Spike Lee And His Production Company 40 Acres And A Mule Filmworks Sign Multiyear Deal With Netflix!
YourBlackWorld.netm by Ryan Steal, Posted January 4th 2022
Spike Lee, the legendary film director and producer, has signed a multi-year deal with Netflix.
Lee’s production company, Forty Acres and a Mule Filmworks, is poised to direct and produce various projects for Netflix. With 2020’s Da 5 Bloods, starring Jonathan Majors, Chadwick Boseman, and Delroy Lindo, Lee and Netflix have already delivered a highly acclaimed and popular feature movie.
“There is no better way for me and my company 40Acres and a Mule Filmworks to begin the new year than renew our partnership with Ted, Scott and Tendo — Da Fearless Leaders of Netflix,” Lee stated. “Besides my joints, we together will focus on the new diverse storytellers. YOUTH MUST BE SERVED. And dat’s da truth, Ruth. YA-DIG? SHO-NUFF.”
In 2019, Lee received a well-deserved Academy Award for Best Adapted Screenplay for his John David Washington-fronted film BlacKkKlansman.
Lee based his film on the true story of Ron Stallworth, the first African-American investigator in the Colorado Springs police department who infiltrated the Ku Klux Klan with the support of his white partner. The film was also nominated for Best Director and Best Picture this year.
Despite this great achievement, Lee was infamously overlooked for Netflix’s Da 5 Bloods.
Lee has worked with the studio on a number of other projects as well.

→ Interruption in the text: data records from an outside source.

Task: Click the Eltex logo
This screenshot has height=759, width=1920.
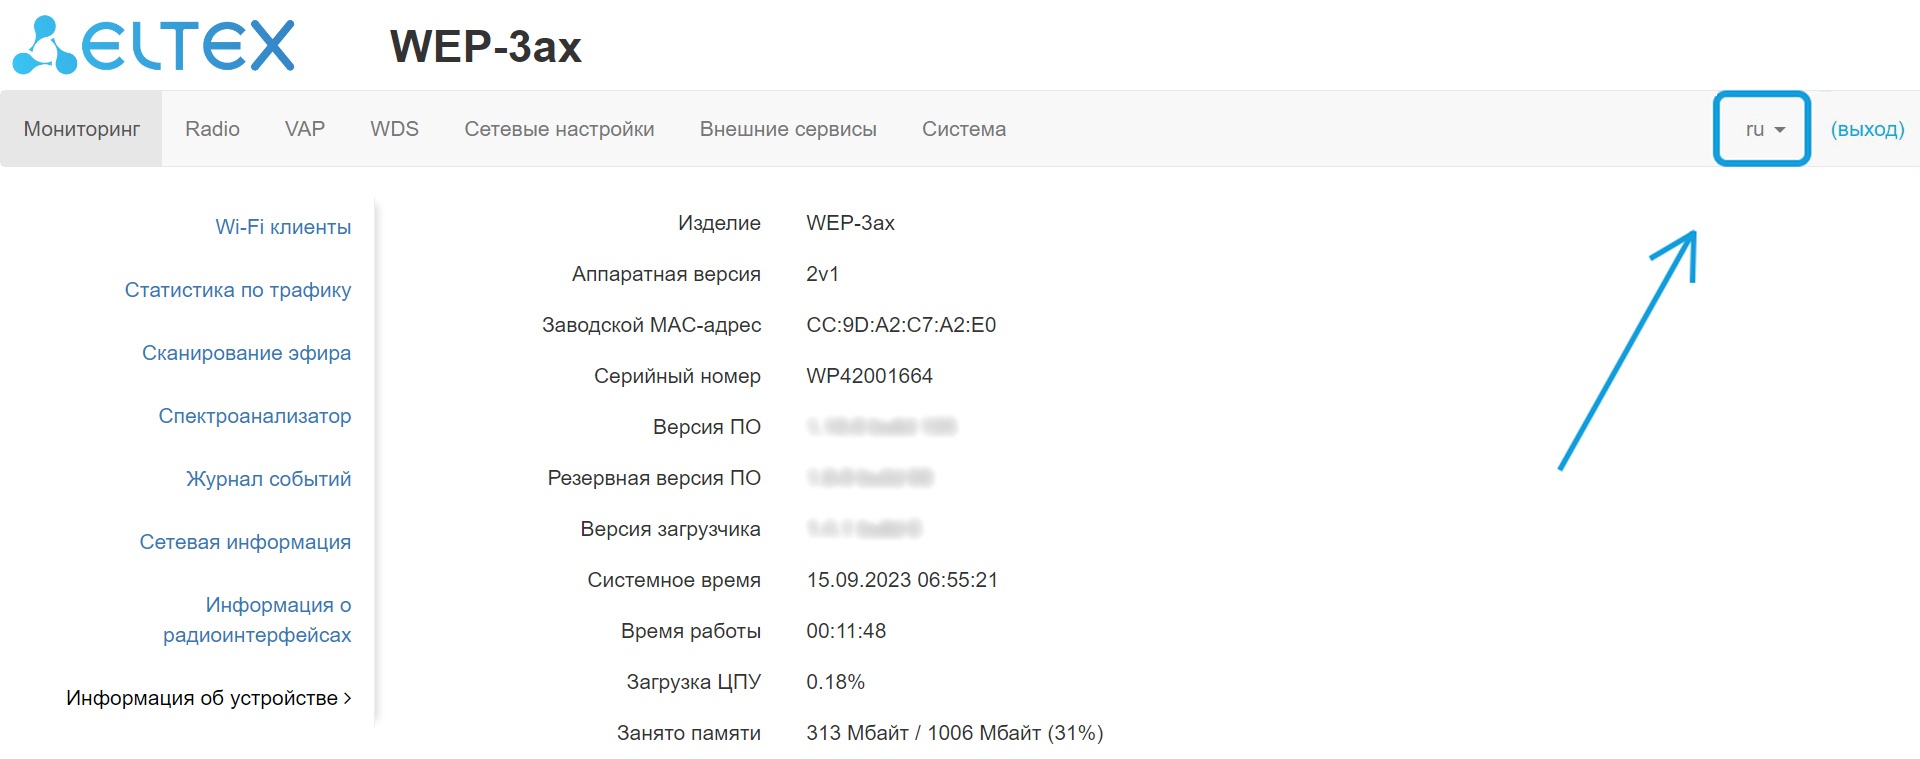Action: 154,46
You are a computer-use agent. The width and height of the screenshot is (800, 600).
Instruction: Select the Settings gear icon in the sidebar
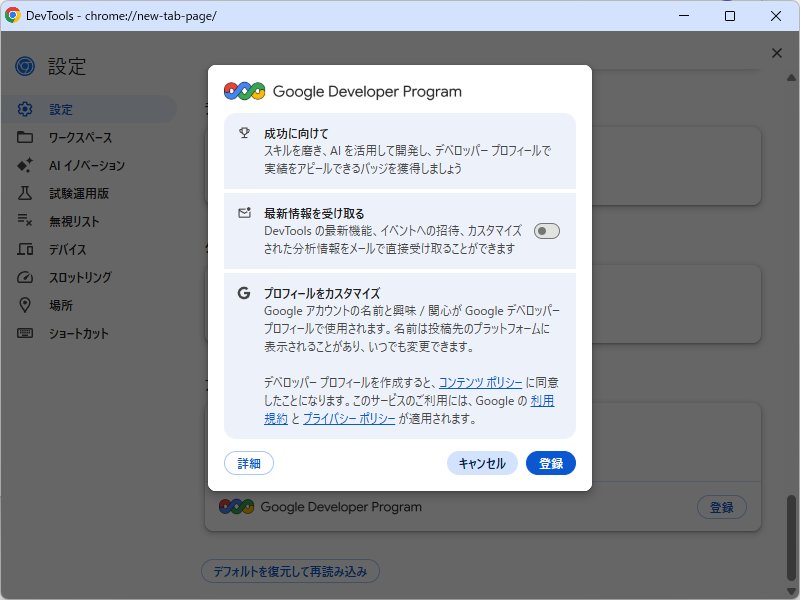(27, 109)
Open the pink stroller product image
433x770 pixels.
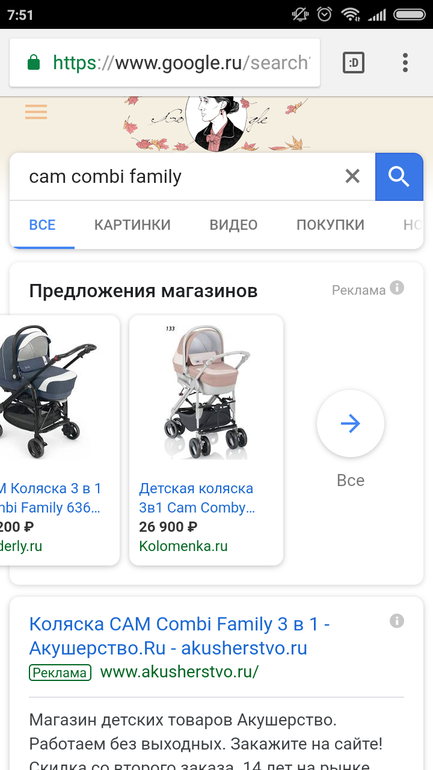pos(206,393)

Lee created two seasons of the updated streaming series adaptation of She’s Gotta Have It, as well as the sci-fi feature film See You Yesterday and the one-man play about Rodney King.

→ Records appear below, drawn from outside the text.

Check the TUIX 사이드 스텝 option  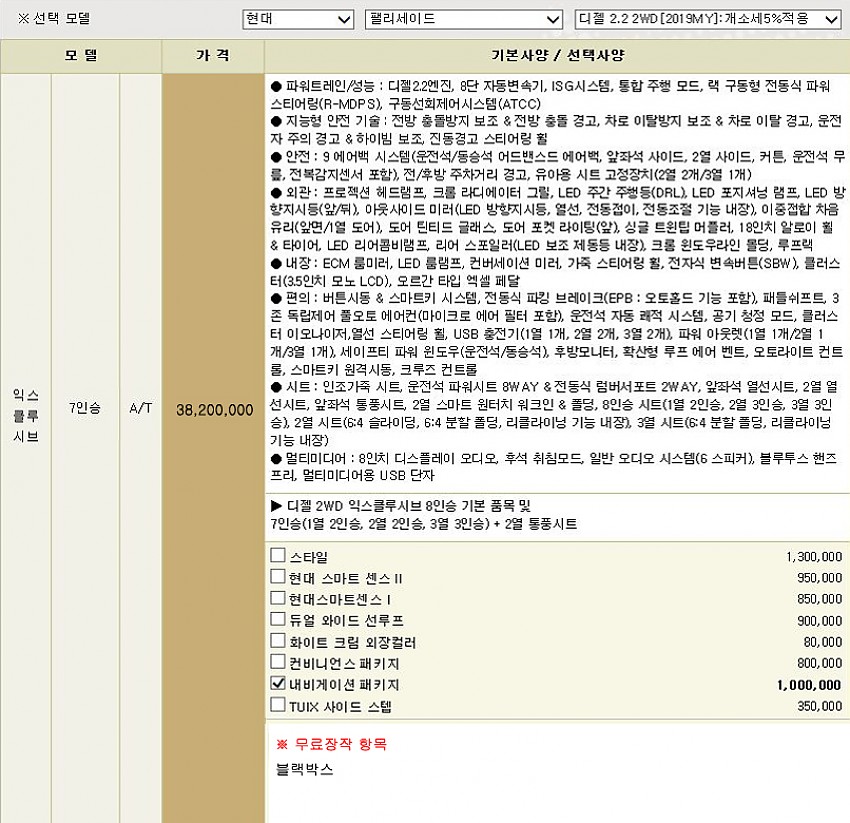tap(278, 706)
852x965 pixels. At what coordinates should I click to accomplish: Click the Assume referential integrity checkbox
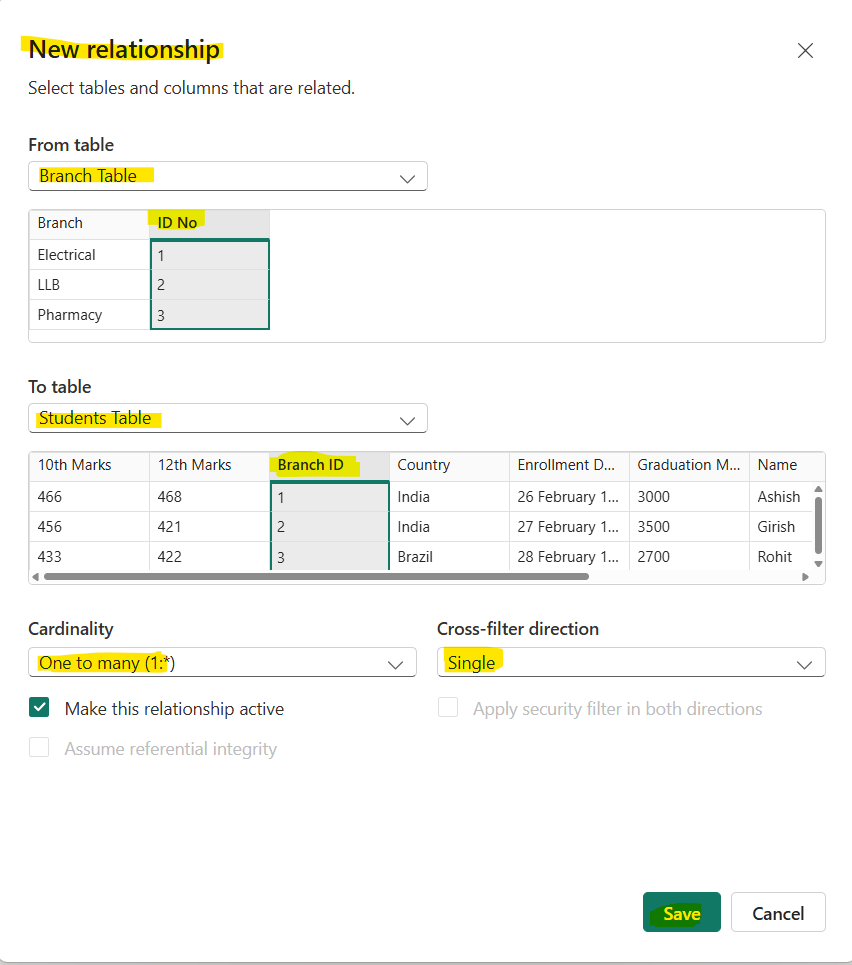pos(39,747)
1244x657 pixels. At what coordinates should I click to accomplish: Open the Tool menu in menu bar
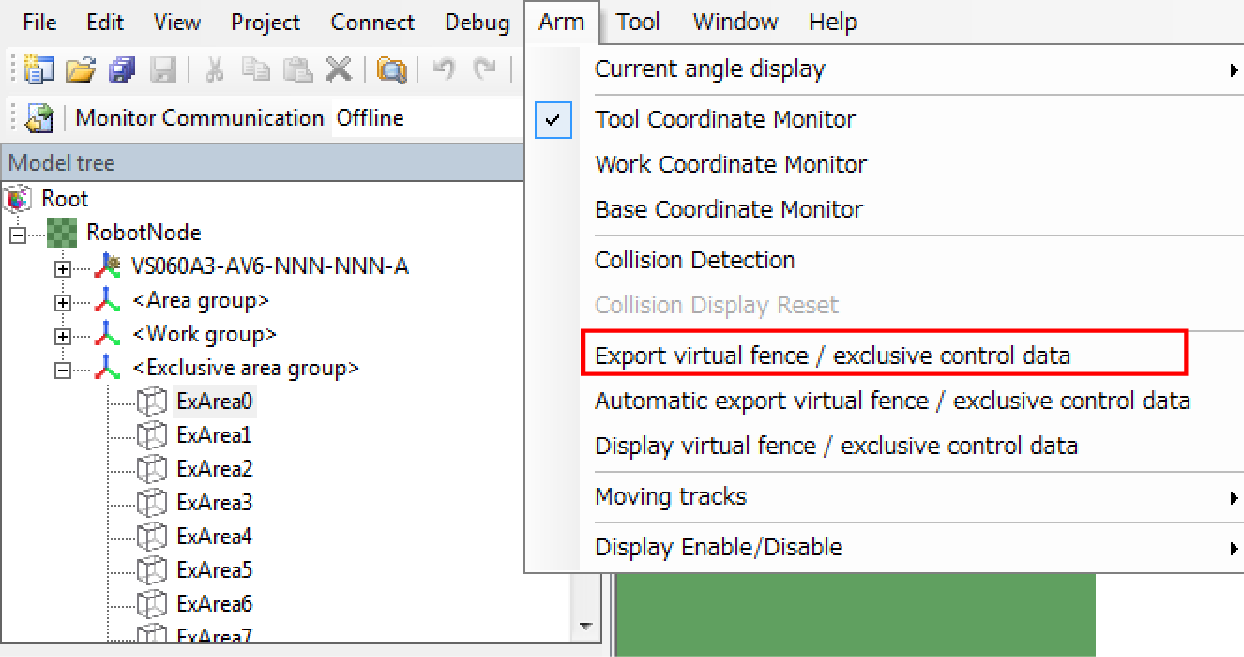pos(637,22)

Speaking to the New York Post, Scott Stuber, Netflix head of global film, stated that “Throughout Spike’s incredible career, his writing and directing have remained searing and insightful about our times, while still being incredibly entertaining,” adding that “We’re privileged to enter this new partnership with Spike and look forward to bringing the next chapter of films from Brooklyn’s very own to the world.”
Over the last three decades, the filmmaker and Morehouse alumnus has consistently produced films that speak to the Black American experience in a unique way.